If this radical internalism is correct, then it seems that there is really nothing for the external material world to do vis-à-vis influencing what you think and experience.  We have, in effect, the flip side of the zombie hypothesis.  On the zombie hypothesis, the world is physicallyidentical to our world, but devoid of phenomenology.  On the “evil genius” hypothesis, the world is phenomenologically identical to our world, but devoid of anything physical.  

You can see why the Cartesian thesis that some ideas are innate would naturally develop into the thesis that all ideas are innate, as it essentially did in Leibniz (for whom every monad has all information packed into it upon its creation, and thus needs no “window” onto external reality).  For if the mind could be in any phenomenological state whatsoever even in the complete absence of matter (and thus the complete absence of any mind-independent world or any sense organs with which to make contact with a mind-independent world) then what is needed in order to determine the content of any phenomenological state (and thus any thought or experience) must already be built into the mind.

So, again, the Cartesian picture of reality leaves us with two self-contained worlds.  There is physical reality, which could be exactly as it is in the complete absence of any mental phenomena whatsoever, as in the zombie scenario.  And there is mental reality, which could be exactly as it is in the complete absence of any physical phenomena whatsoever, as in the evil genius scenario.  So what exactly does matter do vis-à-vis mind, and what exactly does mind do vis-à-vis matter?  Interaction becomes problematic because it seems unnecessary.  

This also helps us also to understand more deeply why, as I have often pointed out, there is no interaction problem on an Aristotelian-Thomistic (A-T) conception of human nature, even though it too regards the intellect as immaterial.  For one thing, the A-T position rejects the thesis of the causal closure of the physical.  And the main reason it does so is because the causal closure thesis conceives of causation entirely in terms of what A-T thinkers would call efficient causality.  But efficient causality is only one of four fundamental modes of explanation – the others being, of course, formal causality, material causality, and final causality.  The causal closure thesis also presupposes a reductionist conception of physical objects (never mind the immateriality of the intellect) that the A-T position rejects.  It just gets the basic metaphysics even of the material worldbadly wrong.  And of course, from an A-T point of view, the Cartesian also gets the metaphysics of human nature badly wrong, starting with the idea that a human being is a mashup of two distinct substances.  There simply aren’t two things in the case of a human being in the first place, on the A-T view, and thus there is no question of how two things “interact.”

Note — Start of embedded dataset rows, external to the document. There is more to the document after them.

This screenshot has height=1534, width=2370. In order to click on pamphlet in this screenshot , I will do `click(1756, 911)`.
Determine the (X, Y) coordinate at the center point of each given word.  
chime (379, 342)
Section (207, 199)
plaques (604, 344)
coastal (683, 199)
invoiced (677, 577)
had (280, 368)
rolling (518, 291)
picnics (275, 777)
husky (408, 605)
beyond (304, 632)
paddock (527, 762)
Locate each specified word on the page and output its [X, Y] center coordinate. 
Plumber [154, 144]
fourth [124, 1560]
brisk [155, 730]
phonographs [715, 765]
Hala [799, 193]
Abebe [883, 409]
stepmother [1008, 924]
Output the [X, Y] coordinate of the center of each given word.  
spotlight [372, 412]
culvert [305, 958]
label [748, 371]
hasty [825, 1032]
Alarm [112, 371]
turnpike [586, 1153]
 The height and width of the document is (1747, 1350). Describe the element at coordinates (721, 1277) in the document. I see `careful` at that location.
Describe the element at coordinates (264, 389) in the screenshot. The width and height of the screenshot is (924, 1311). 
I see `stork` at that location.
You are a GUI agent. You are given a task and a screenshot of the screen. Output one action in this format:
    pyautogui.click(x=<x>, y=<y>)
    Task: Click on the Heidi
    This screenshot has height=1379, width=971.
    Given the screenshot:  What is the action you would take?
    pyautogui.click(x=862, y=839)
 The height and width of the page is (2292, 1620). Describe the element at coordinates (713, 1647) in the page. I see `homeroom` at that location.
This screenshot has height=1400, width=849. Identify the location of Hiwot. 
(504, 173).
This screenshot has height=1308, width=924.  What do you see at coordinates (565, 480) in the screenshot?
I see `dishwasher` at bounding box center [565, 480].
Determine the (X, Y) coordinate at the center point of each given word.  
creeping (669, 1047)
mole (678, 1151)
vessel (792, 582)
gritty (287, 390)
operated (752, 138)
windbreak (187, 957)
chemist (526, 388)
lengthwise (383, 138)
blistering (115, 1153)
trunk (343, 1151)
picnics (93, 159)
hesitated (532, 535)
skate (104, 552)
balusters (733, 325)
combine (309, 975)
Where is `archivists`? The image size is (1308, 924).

Nor does the A-T position have any truck with the internalism and innatism of the Cartesian position, committed as A-T is to the thesis that “there is nothing in the intellect that was not first in the senses.”  Angels have innate ideas, but we don’t.  For example, we need to abstract our ideas of universals like dog, tree, man, etc. from actual concrete particular material things which instantiate those universals – in which there must be concrete particular material things in order for us to have any ideas about them.  Hence there is no sense to be made of our having exactly the phenomenology we have in the absence of any material world.

(Does that mean that angels could be subject to an “evil genius” type hallucination?  No, because Descartes’ scenario involves a kind of sensory experience, and angels don’t have that.  In fact it is not clear that, given A-T premises, we can really make coherent sense of the evil genius scenario.  For the scenario involves sensory experience in the complete absence of anything corporeal.  But if there is no corporeality, there can be no sensory experience; and if there is sensory experience, then there must be corporeality.  The scenario seems possible only if we don’t think about the underlying metaphysics very carefully.)